According to the latest research, more than 90 percent of all buyers start their search for a home online. About the same percentage of homeowners looking to refinance their mortgages do the same.

The Internet has proven itself to be an apt repository for the voluminous and detailed information that makes up the real estate industry.

You can find property listings, home valuations, mortgage interest rates, glossaries to explain terms, house videos and information videos that explain everything from buying a foreclosure to improving your credit history and credit score.

But how we access all that real estate information is starting to change. As the concept of “social networking” continues to evolve, peer-to-peer relationships are driving the conversation.

In other words, we care more about what our friends think and tend to follow their direction rather than a professional’s – for better or for worse. Companies are responding by shifting more of their advertising and marketing dollars and human resources online to cope with the tidal wave of online social experience.

Carol Flammer addresses these issues in her new book, “Social Media for Home Builders” (National Association of Home Builders, $15.95).

“Social networking sites like Facebook and Twitter have become an integral part of our cultural landscape. At the same time, consumers have grown more skeptical of advertising and marketing claims that often over-promise and under-deliver. Consumers trust each other for purchasing decisions, and there is no greater buying decision than the one to own a home,” she writes in the Foreword.

Younger buyers, especially those in their late 20s and early 30s, are more apt to rely on their own network of family and friends (even Facebook friends) to offer insight and suggestions on the process of buying a home than a Realtor. These buyers believe that because they’re accessing so much data online, they have what they need to make an informed decision.

This is a huge problem for Realtors, home builders, mortgage lenders and most other real estate professionals, as the Internet and social networking have shifted the center of gravity toward the consumer and away from the professional.

But savvy real estate professionals can still make lemonade.
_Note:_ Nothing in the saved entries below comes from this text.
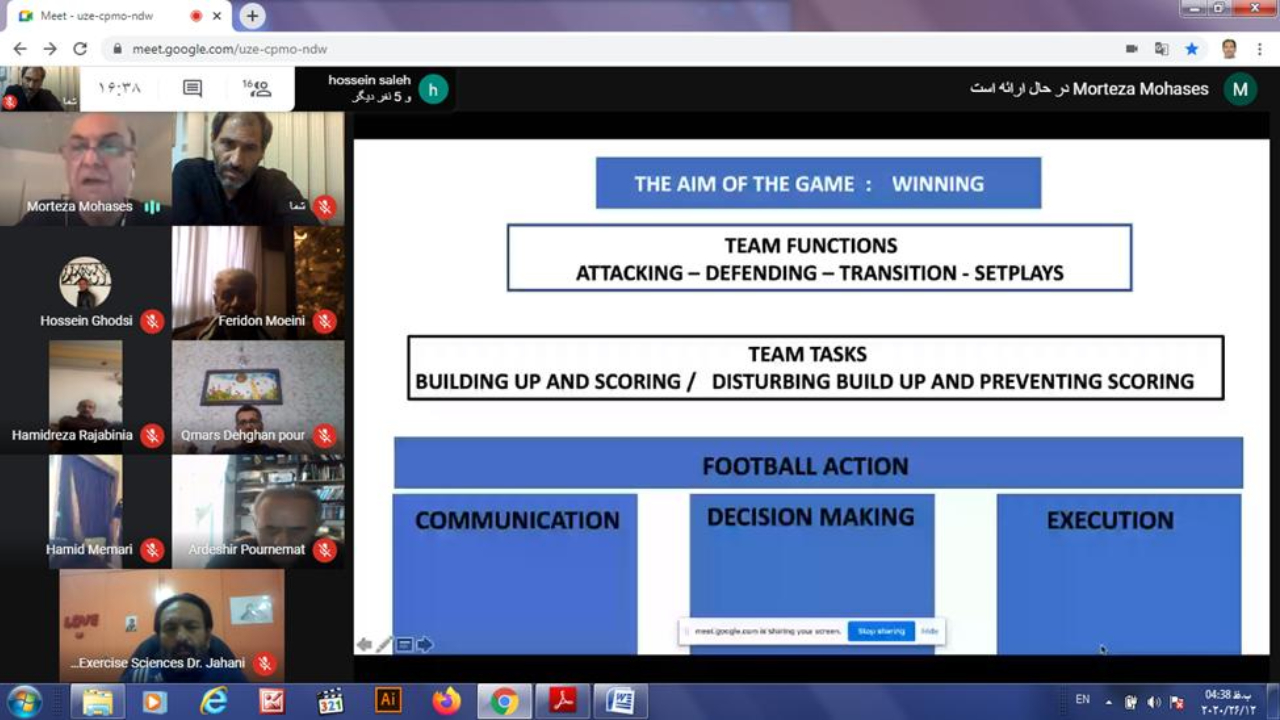Image resolution: width=1280 pixels, height=720 pixels.
Task: Expand hidden system tray icons arrow
Action: 1108,701
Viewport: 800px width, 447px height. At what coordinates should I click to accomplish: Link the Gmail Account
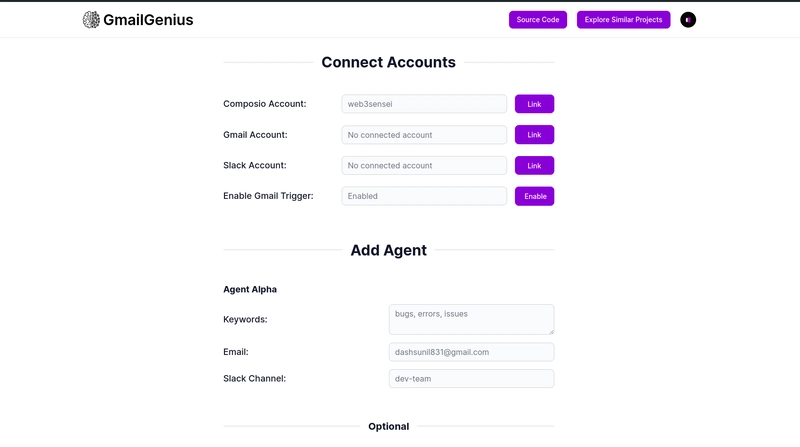[x=534, y=135]
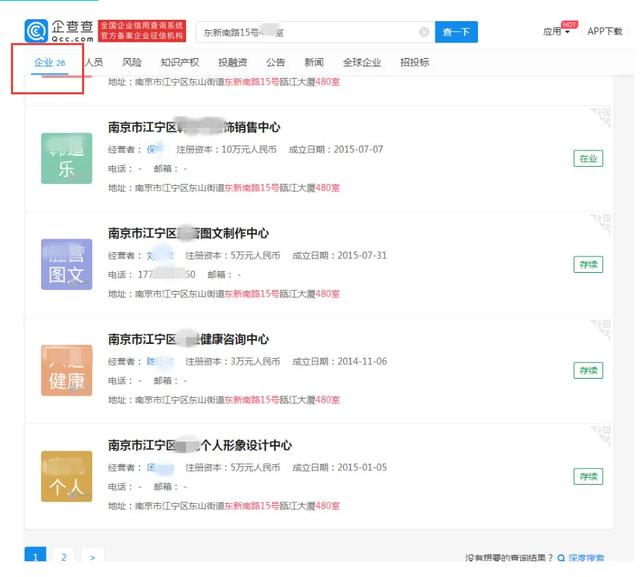Open the 健康咨询中心 company title link
The image size is (640, 577).
188,340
In the book, which is a concise 112 pages and is small enough to slip into a jacket pocket, Flammer decodes what home builders must do to compete in this world. With her nationally-ranked site, AtlantaRealEstateForum.com, she has proven she can get her many home builder clients some all-important Google-love.

But her advice is applicable to the larger real estate industry, perhaps now more than ever, as it struggles with the worst housing market since the Great Depression.

It isn’t rocket science, but that doesn’t mean every real estate company is doing it right. Flammer suggests that every home builder’s social media toolbox contain a company website, blog, online public relations, social networking Web sites and other websites.

Her company uses “social media marketing” to create and distribute messages through social networking sites like LinkedIn, Facebook, Twitter and others. In tandem, she uses “social media optimization” to boost a Web site’s raking in search engines like Google and Bing.

Flammer describes Facebook as a “24/7 cocktail party,” and gives advice on the mechanics of setting up personal and fan pages. She suggests making your Twitter tweets fun, so that you garner more notice, and gives good advice for working successfully with Trulia, ActiveRain, LinkedIn and other social networking engines.

But it isn’t enough to just throw a lot of search engine optimized content up on the web and hope for the best. You need a thorough strategy to help you make the most of what you have.

And that’s the problem most real estate companies have with social media. The growth of this phenomenon has coincided with the steepest drop in U.S. housing values in history. Many real estate industry players are just trying to survive.

I don’t think we’re anywhere near the end of social media. Five or ten years down the line, some of these sites might fade while other, better ideas emerge.

Imagine: It was only a decade or so ago that a small website called Google was launched.